Purpose: The optimal time from surgery to initiation of adjuvant chemotherapy of breast cancer is still controversial. We investigated the influence of time to adjuvant chemotherapy on survival outcomes according to breast cancer subtype.
Results: Longer delay of initiation of adjuvant chemotherapy (≤4 weeks versus >8 weeks)) significantly decreased the DFS (adjusted hazard ratio [HR] of 1.86; 95% confidence interval [CI], 1.19-2.90) and OS (adjusted HR of 2.02; 95% CI, 1.10-3.71). However, a moderate delay (≤4 weeks versus 4-8 weeks) did not significantly influence the survival. We further investigated the effect of time to adjuvant chemotherapy (≤8 versus >8 weeks) on survival according to subtypes. Patients with luminal-A tumors who received delayed chemotherapy had no increased risk of recurrence (HR of 1.15; 95% CI, 0.54-2.43). In contrast, patients with luminal-B, triple-negative, or trastuzumab-untreated HER2-positive tumors would have decreased DFS because of delayed chemotherapy, with HR of 1.93 (95% CI, 1.10-3.34), 2.55 (95% CI, 1.25-5.18), and 2.41 (95% CI, 1.36-4.26), respectively.

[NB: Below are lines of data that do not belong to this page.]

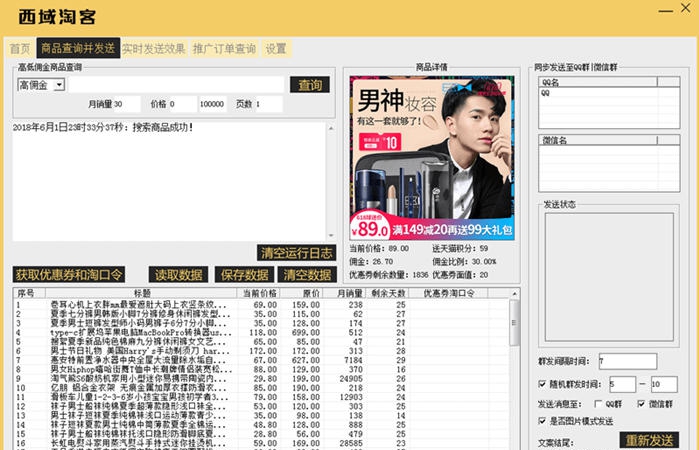Click 获取优惠券和淘口令 button
Viewport: 699px width, 450px height.
point(69,275)
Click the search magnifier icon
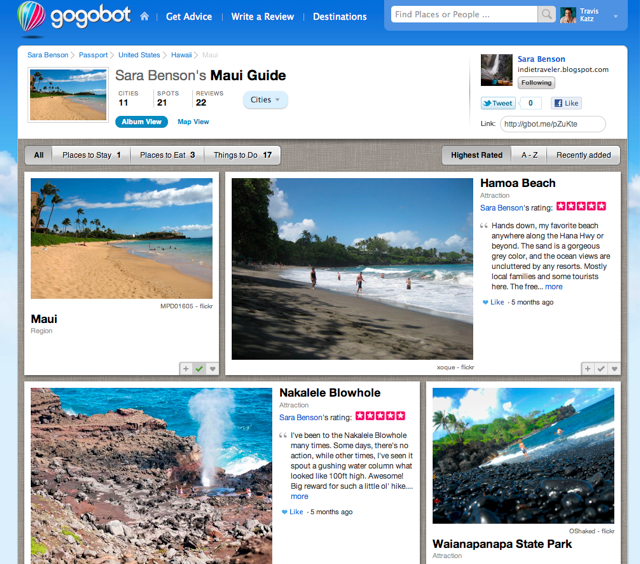Screen dimensions: 640x564 (x=546, y=14)
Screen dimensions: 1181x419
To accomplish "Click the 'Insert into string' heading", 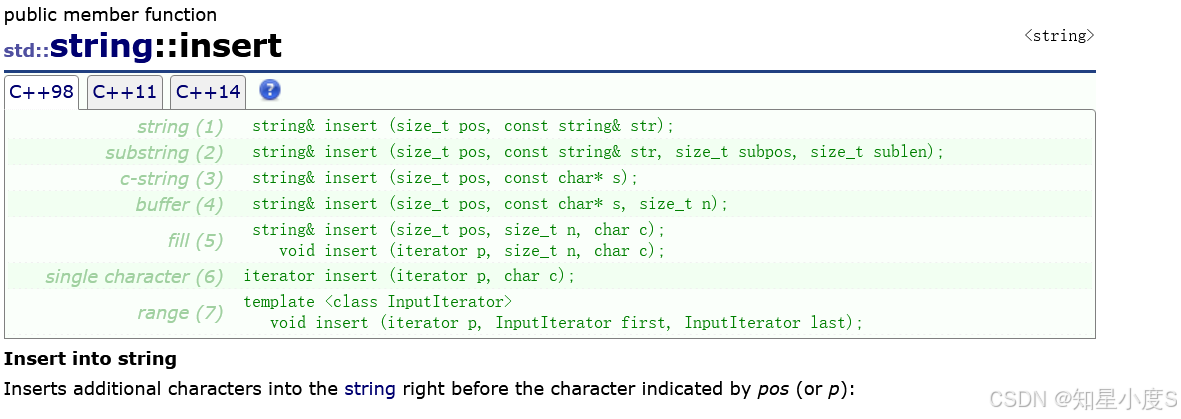I will pos(90,358).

Methods: Operable women with stage I-IIIa breast cancer between 2003 and 2006 in our institution were included. 1,408 patients were divided into 3 groups according to the time to adjuvant chemotherapy: ≤4 weeks, 4-8 weeks, and >8 weeks. Disease-free survival (DFS) and overall survival (OS) were calculated.
Conclusion: Longer delay of adjuvant chemotherapy was associated with worse survival and early initiation of adjuvant chemotherapy should be performed for patients with aggressive tumor subtypes.
Keywords: breast cancer; subtype; survival; timing of adjuvant chemotherapy.